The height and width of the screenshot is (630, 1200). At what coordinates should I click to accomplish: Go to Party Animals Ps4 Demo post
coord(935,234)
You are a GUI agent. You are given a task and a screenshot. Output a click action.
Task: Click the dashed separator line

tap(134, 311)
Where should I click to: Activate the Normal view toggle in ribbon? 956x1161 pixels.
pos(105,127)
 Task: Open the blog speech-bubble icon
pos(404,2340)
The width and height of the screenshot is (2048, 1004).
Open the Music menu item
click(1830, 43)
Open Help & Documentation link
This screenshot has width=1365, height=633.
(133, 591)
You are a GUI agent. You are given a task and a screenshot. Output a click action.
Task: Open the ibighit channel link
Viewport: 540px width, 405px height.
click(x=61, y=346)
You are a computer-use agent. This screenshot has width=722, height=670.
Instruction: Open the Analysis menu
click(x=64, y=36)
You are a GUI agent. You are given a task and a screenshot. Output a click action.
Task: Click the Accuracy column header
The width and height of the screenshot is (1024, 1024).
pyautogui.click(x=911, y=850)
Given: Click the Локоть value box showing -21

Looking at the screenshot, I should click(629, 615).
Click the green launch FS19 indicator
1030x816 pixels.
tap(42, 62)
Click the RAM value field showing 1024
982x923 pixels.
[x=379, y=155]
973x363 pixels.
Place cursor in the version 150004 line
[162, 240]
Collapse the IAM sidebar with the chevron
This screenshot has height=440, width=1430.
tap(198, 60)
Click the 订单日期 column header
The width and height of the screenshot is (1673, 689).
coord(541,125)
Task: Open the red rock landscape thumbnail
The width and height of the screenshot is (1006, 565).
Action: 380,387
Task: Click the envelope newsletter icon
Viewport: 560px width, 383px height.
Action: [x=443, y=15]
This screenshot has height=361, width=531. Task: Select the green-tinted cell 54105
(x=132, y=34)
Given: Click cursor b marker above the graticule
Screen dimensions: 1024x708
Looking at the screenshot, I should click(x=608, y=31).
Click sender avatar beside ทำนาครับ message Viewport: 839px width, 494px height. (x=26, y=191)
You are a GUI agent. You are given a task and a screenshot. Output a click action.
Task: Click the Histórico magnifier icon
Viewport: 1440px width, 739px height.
• • •
Retype the material in full. Each word must match.

Response below
The height and width of the screenshot is (630, 1200). At what coordinates should I click to accomplish: Go to Party Animals Ps4 Demo post
coord(935,234)
You are a GUI agent. You are given a task and a screenshot. Output a click action.
Task: Click the dashed separator line

tap(134, 311)
Where should I click to: Activate the Normal view toggle in ribbon? 956x1161 pixels.
pos(105,127)
 Task: Open the blog speech-bubble icon
pos(404,2340)
The width and height of the screenshot is (2048, 1004).
Open the Music menu item
click(1830, 43)
Open Help & Documentation link
This screenshot has width=1365, height=633.
(133, 591)
You are a GUI agent. You are given a task and a screenshot. Output a click action.
Task: Open the ibighit channel link
Viewport: 540px width, 405px height.
click(x=61, y=346)
You are a computer-use agent. This screenshot has width=722, height=670.
Instruction: Open the Analysis menu
click(x=64, y=36)
You are a GUI agent. You are given a task and a screenshot. Output a click action.
Task: Click the Accuracy column header
The width and height of the screenshot is (1024, 1024).
pyautogui.click(x=911, y=850)
Given: Click the Локоть value box showing -21

Looking at the screenshot, I should click(629, 615).
Click the green launch FS19 indicator
1030x816 pixels.
tap(42, 62)
Click the RAM value field showing 1024
982x923 pixels.
[x=379, y=155]
973x363 pixels.
Place cursor in the version 150004 line
[162, 240]
Collapse the IAM sidebar with the chevron
This screenshot has height=440, width=1430.
tap(198, 60)
Click the 订单日期 column header
The width and height of the screenshot is (1673, 689).
coord(541,125)
Task: Open the red rock landscape thumbnail
The width and height of the screenshot is (1006, 565).
Action: 380,387
Task: Click the envelope newsletter icon
Viewport: 560px width, 383px height.
Action: [x=443, y=15]
This screenshot has height=361, width=531. Task: Select the green-tinted cell 54105
(x=132, y=34)
Given: Click cursor b marker above the graticule
Screen dimensions: 1024x708
Looking at the screenshot, I should click(x=608, y=31).
Click sender avatar beside ทำนาครับ message Viewport: 839px width, 494px height. (x=26, y=191)
You are a GUI agent. You are given a task and a screenshot. Output a click action.
Task: Click the Histórico magnifier icon
Viewport: 1440px width, 739px height.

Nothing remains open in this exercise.